By now, or at least around this time, all NFL teams should be preparing to enter Phase One of the offseason program, which truth be told basically just consists of players using the weight room at their team facilities. There is no on-field work and no football-related contact with coaches are allowed. Only strength and medical coaches can interact with players.
Given that all facilities are closed down amid the Covid-19 pandemic, it goes without saying that not even this aspect of the offseason program is possible. Over the past few weeks, the NFL and NLFPA has been working on creating a new ‘offseason program’ for the circumstances, which has genuine implications for all players who have workout bonuses.
The details of that plan were revealed on April 13. Set to begin April 20, you can read the details in full here. During this time, the offseason program will consist of things such as classroom instruction, workouts, nonfootball educational programs, and things of that sort—all held virtually, of course. And all of it is voluntary, as always.
For some reason, the ‘virtual’ portion of the offseason is left voluntary for teams, but if they don’t participate, they will not be allowed to conduct offseason activities after that, either, which does not appear to make an awful lot of sense.
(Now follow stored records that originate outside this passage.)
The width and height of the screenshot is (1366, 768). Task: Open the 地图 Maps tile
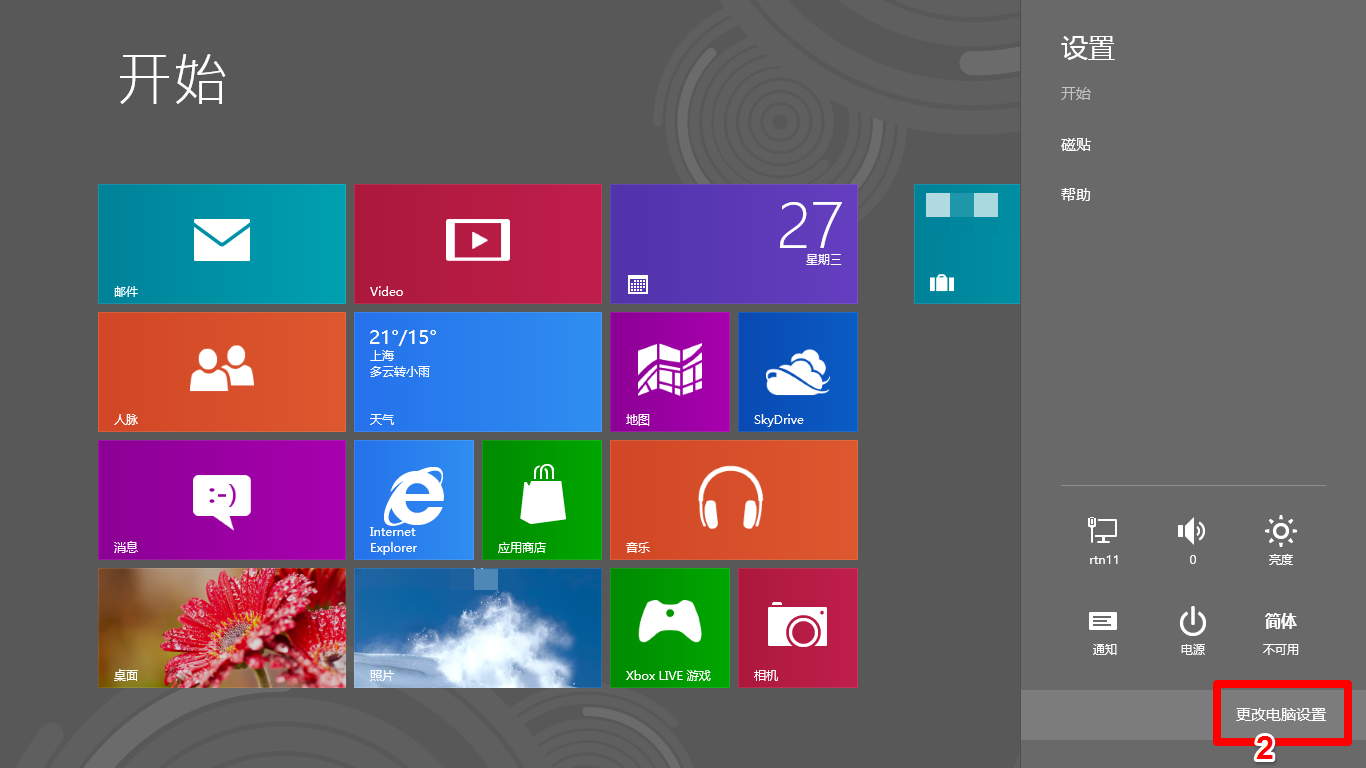tap(669, 371)
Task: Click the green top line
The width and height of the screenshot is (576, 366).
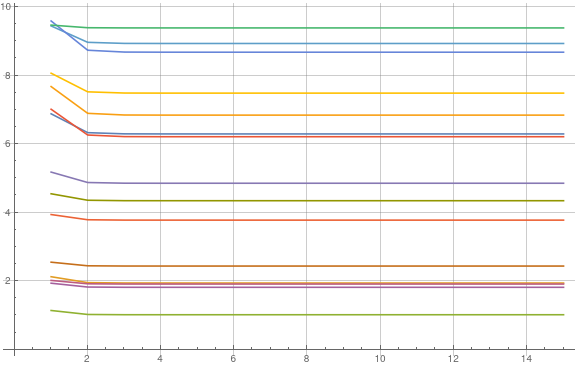Action: click(x=307, y=28)
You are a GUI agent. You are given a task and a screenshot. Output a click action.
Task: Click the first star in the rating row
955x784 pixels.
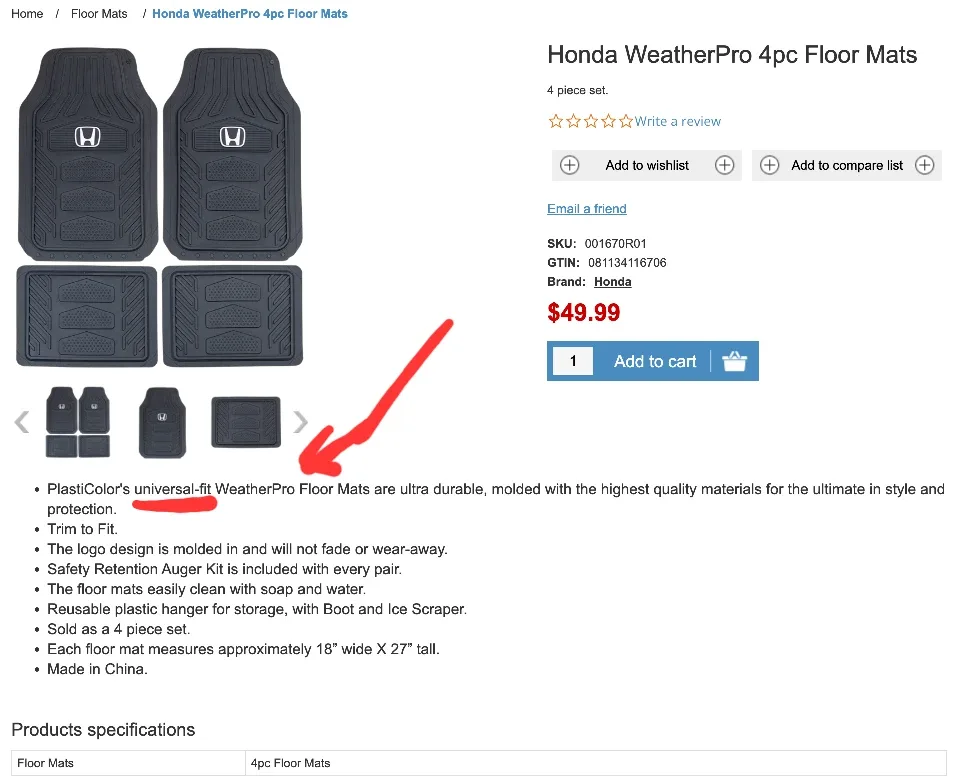(x=556, y=121)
Not that there will be any on-field activities by the time OTAs would be happening.
One important note that the release points out is that before any teams can reopen facilities, it must be equally applicable to all 32 teams. Either everybody is able to participate in on-field work, or no teams will be permitted to do so. That is a key point with regards to competitive balance.
Basically, between now and the middle of May, players will be taking lessons at home and going through workout programs that were designed by their strength and conditioning staff. Teams are permitted to furnish up to $1500 in equipment to each player for at-home use to carry out their designed workouts.
It’s not likely, at this rate, that OTAs will happen this year, so the ‘virtual’ part of the offseason will probably be here for a while. What isn’t virtual is the checks players would be getting for their workout bonuses.
And the workout bonuses will function as they have in any other context, triggered by completing an agreed upon percentage of the offseason workouts. As long as players with workout bonuses fulfill those obligations, even in this virtual offseason, they will still get their signing bonuses as stipulated in the contracts that they signed.